UCLA Nazarian Center for Israel Studies Becomes an anti-Israel Platform

31.12.2020

Editorial Note

UCLA plans to offer a three-part research colloquium next year named “Democracy in Israel: Past, Present and Future.” It is organized by the UCLA Y&S Nazarian Center for Israel Studies and co-sponsored by the Sady and Ludwig Kahn Chair in Jewish History at UCLA. The colloquium brings “together an invited group of scholars from diverse disciplines – History, Law, Political Science, Sociology, and Philosophy – to present and discuss critical topics of democracy in Israel.”
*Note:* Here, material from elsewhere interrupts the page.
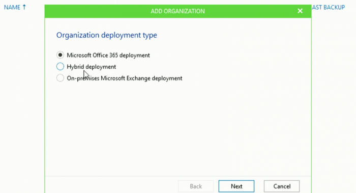356x193 pixels.
Task: Select Microsoft Office 365 deployment radio button
Action: (60, 55)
However, the participants come from the like-minded political perception of the organizers.  This is not surprising because the colloquium moderators, Dov Waxman, who directs the Nazarian Center, David Myers, and the coordinator, Liron Lavi, allow their politics to lead their way.  

The Nazarian Center mission statement “is to promote the study of modern Israel at UCLA and beyond… Through our research, teaching and outreach, the Nazarian Center has become an internationally known source of expertise and education about Israel and an intellectually vibrant home for Israel Studies at UCLA.”  The director, Waxman, added an inclusive message: “Through a commitment to academic rigor, interdisciplinary teaching and scholarship, and a dispassionate approach, we seek to promote a broader and deeper understanding of Israel’s history, politics, society, and culture. At a time when discussions about Israel are often heated and becoming increasingly polarized, we also hope to foster a more nuanced and civil discourse about Israel, inside and outside the classroom. Our goal is education—to advance knowledge and academic scholarship about Israel—not advocacy. Nor do we evaluate guest speakers, affiliated faculty members, or students with regard to their political beliefs, affiliations, or positions. We are neither “pro-Israel” nor “anti-Israel.” Instead, we are a place, and an online space, for people to teach and learn about Israel, whatever their politics or backgrounds.”   

By all accounts, the colloquium provides a one-sided and biased picture of Israel, judging by the speakers known for their radical political activism. The organizers and participants are at the same end of the political spectrum where the neo-Marxist, critical scholars congregate.   As a result, the colloquium lacks a wide range of views necessary for academic pursuit.

The participants are Areej Sabbagh-Khoury, Department of Sociology and Anthropology, The Hebrew University of Jerusalem; Dmitry Shumsky, Department of Jewish History and Contemporary Jewry, The Hebrew University of Jerusalem; Liora Halperin, Department of History, University of Washington; Dani Filc, Department of Politics and Government, Ben Gurion University of the Negev; Amal Jamal, School of Political Science, Tel Aviv University; Dahlia Scheindlin, The Century Foundation; Gershon Shafir, Department of Sociology, University of California San Diego; Ameer Fakhoury, Department of Sociology and Anthropology, University of Haifa; Menachem Mautner, The Buchmann Faculty of Law, Tel Aviv University.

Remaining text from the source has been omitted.